Screening for the general population should begin by the age of 50. For African Americans, screening should begin at the age of 45. For individuals in a higher-risk category such as a family history, screening should begin earlier.
What is a colonoscopy?
A Colonoscopy is an examination of the inside of colon using a thin, flexible fiber-optic instrument, which relays images to a monitor for interpretation. During the exam, carbon dioxide is gently introduced into the colon to separate the normally collapsed tube for viewing. The colon must be cleansed prior to the exam for optimal viewing. Polyps (potentially precancerous growths) can be removed during the procedure (using pincers or snares) and sent for microscopic inspection.
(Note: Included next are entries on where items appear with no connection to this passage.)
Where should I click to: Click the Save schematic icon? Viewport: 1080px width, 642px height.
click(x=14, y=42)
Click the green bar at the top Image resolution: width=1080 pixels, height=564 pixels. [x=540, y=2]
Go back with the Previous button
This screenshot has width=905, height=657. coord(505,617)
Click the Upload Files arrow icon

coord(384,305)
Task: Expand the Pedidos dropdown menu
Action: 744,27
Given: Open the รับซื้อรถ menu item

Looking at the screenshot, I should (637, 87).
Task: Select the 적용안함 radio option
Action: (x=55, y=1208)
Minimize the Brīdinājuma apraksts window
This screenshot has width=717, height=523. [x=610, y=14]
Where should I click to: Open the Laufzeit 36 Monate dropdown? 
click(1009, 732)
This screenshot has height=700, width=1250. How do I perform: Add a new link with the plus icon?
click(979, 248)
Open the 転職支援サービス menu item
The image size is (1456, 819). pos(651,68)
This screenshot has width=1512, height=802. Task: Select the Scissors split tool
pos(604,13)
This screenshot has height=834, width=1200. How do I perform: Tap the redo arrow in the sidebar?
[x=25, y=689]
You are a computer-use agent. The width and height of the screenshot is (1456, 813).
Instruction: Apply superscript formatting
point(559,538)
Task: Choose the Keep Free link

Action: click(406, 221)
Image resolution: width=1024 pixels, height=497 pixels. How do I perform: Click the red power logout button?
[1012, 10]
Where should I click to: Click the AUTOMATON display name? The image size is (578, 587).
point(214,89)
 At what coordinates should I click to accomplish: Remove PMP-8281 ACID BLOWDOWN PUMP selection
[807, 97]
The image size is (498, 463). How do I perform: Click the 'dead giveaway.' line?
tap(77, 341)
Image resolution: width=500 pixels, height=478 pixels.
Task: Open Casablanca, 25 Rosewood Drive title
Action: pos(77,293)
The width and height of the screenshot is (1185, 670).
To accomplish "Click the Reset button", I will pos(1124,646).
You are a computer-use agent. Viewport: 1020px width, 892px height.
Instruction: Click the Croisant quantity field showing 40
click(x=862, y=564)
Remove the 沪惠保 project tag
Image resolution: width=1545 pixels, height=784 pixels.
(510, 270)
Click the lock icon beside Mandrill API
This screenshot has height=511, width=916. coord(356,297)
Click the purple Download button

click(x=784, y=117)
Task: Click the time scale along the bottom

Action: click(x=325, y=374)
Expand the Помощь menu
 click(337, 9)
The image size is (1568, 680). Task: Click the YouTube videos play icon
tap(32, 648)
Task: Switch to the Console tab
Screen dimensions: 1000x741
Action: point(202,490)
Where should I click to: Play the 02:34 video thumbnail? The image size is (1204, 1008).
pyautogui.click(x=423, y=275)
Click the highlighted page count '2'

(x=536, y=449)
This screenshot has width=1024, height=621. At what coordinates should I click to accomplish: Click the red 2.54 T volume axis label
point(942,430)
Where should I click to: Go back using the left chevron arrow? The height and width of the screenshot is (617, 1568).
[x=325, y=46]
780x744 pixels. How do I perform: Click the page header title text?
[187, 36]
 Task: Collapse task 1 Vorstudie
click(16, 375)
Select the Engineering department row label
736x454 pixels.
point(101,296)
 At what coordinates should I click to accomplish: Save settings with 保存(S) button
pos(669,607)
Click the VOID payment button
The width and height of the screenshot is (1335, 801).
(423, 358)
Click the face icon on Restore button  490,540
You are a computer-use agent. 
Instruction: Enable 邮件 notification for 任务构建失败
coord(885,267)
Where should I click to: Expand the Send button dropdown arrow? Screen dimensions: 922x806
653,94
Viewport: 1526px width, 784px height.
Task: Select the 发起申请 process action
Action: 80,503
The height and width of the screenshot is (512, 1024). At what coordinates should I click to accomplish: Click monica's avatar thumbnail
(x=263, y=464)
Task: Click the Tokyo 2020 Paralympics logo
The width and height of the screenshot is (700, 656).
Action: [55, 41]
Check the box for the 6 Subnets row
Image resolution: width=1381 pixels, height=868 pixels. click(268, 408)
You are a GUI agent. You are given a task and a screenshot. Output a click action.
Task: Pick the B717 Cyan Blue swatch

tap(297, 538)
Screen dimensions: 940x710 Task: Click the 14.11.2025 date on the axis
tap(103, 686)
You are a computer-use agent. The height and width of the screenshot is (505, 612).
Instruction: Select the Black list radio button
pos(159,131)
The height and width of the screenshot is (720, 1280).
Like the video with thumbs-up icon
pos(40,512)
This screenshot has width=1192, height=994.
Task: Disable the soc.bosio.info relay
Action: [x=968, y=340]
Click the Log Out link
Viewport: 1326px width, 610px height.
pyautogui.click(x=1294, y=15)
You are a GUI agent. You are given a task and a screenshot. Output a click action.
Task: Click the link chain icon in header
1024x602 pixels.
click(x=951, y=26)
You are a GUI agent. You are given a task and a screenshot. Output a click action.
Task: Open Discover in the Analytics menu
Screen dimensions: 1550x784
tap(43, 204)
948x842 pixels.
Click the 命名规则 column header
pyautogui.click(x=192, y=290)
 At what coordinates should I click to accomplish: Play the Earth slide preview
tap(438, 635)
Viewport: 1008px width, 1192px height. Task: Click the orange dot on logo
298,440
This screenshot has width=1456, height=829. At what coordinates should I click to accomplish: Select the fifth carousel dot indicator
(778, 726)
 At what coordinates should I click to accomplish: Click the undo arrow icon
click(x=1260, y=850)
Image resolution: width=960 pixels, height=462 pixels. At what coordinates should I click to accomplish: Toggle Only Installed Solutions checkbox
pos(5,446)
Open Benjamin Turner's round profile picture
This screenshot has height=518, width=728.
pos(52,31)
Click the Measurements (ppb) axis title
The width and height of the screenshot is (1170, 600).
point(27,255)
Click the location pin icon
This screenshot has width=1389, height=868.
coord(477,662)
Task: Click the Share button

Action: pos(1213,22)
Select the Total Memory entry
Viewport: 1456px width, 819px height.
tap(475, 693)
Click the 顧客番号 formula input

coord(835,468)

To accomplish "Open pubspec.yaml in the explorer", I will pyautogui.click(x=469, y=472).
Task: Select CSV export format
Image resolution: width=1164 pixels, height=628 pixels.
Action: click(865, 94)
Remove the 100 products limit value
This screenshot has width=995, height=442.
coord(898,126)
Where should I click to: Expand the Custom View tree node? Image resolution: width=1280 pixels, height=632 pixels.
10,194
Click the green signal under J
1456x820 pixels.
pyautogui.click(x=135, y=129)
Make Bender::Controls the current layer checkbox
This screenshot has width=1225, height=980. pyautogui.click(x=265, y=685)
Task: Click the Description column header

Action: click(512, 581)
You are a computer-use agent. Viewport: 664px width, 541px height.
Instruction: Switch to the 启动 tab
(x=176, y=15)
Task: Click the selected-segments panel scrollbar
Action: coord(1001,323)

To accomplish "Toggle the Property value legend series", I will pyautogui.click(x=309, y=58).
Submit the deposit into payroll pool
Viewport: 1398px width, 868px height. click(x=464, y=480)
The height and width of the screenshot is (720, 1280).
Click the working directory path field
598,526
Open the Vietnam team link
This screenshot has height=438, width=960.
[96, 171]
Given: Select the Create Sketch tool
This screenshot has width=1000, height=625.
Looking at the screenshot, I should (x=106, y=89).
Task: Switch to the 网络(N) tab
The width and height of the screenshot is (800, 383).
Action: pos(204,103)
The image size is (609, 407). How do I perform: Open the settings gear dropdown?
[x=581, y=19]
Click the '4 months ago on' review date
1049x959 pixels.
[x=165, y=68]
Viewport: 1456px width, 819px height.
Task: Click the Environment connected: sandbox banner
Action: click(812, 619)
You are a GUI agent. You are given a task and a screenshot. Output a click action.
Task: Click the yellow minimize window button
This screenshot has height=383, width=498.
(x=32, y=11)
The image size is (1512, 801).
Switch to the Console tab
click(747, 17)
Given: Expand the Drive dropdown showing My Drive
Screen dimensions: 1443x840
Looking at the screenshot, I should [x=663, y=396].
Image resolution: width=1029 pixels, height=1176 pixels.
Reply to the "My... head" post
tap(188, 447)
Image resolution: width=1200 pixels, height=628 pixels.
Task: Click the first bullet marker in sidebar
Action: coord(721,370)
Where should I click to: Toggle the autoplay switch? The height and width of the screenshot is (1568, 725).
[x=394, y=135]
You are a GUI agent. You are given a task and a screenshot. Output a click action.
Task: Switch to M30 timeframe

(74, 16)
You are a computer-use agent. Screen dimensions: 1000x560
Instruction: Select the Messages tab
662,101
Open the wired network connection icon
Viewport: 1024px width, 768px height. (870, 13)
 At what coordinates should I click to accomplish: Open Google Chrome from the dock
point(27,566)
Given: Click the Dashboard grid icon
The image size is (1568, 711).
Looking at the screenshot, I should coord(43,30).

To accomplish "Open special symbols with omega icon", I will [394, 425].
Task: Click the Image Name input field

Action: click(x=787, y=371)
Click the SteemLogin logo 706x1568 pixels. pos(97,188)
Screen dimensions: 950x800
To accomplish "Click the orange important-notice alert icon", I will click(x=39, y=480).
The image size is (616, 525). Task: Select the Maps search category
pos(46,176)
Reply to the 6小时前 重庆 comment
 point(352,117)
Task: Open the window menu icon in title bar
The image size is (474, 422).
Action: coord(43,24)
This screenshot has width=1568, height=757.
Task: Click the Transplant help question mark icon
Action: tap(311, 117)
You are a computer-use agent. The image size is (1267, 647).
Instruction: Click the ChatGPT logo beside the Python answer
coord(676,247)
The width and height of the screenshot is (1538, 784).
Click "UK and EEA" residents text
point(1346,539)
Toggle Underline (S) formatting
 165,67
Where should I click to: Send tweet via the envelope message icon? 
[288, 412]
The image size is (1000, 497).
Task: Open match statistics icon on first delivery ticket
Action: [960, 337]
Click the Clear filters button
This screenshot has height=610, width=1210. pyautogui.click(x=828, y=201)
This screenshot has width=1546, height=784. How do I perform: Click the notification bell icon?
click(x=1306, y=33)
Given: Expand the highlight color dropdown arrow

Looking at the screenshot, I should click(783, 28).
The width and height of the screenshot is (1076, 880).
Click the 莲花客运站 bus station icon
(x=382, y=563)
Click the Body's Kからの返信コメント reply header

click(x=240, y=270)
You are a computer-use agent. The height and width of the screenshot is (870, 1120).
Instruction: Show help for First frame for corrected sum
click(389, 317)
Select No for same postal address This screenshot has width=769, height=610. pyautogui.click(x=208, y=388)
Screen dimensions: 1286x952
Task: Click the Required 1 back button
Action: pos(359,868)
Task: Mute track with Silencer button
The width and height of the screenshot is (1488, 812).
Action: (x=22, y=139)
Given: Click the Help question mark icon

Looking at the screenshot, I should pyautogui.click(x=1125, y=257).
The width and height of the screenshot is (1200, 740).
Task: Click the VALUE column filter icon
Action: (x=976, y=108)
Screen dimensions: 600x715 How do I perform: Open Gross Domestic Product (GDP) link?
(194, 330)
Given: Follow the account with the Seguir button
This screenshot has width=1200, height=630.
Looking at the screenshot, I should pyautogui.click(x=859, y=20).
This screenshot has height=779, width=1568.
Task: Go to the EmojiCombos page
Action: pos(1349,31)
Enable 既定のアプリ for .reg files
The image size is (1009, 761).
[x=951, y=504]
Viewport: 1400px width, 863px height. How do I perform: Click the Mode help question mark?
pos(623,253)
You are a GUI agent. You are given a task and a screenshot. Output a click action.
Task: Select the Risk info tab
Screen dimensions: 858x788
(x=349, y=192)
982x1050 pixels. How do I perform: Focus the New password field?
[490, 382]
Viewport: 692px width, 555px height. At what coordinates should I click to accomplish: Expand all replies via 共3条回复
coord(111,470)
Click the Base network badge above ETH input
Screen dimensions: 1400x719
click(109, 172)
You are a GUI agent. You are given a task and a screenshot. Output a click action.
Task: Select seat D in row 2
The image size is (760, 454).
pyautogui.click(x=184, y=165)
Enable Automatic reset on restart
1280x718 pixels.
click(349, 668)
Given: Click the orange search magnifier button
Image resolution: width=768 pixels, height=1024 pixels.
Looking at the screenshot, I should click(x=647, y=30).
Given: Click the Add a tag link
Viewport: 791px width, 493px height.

As strange as it seems, a colonoscopy is generally a good experience, and the preparation is not challenging. During the exam, you will be sedated by an anesthesiologist and won’t remember the 20-minute procedure.
Having a good quality colon-screening test is essential, and your life may depend on it. The quality of your colonoscopy depends on:
- The person performing the exam
- The thoroughness of your colon cleaning preparation
- Your colon (this you have no control over and is for me to worry about). Twisty colons or diseased colons can be difficult to exam thoroughly.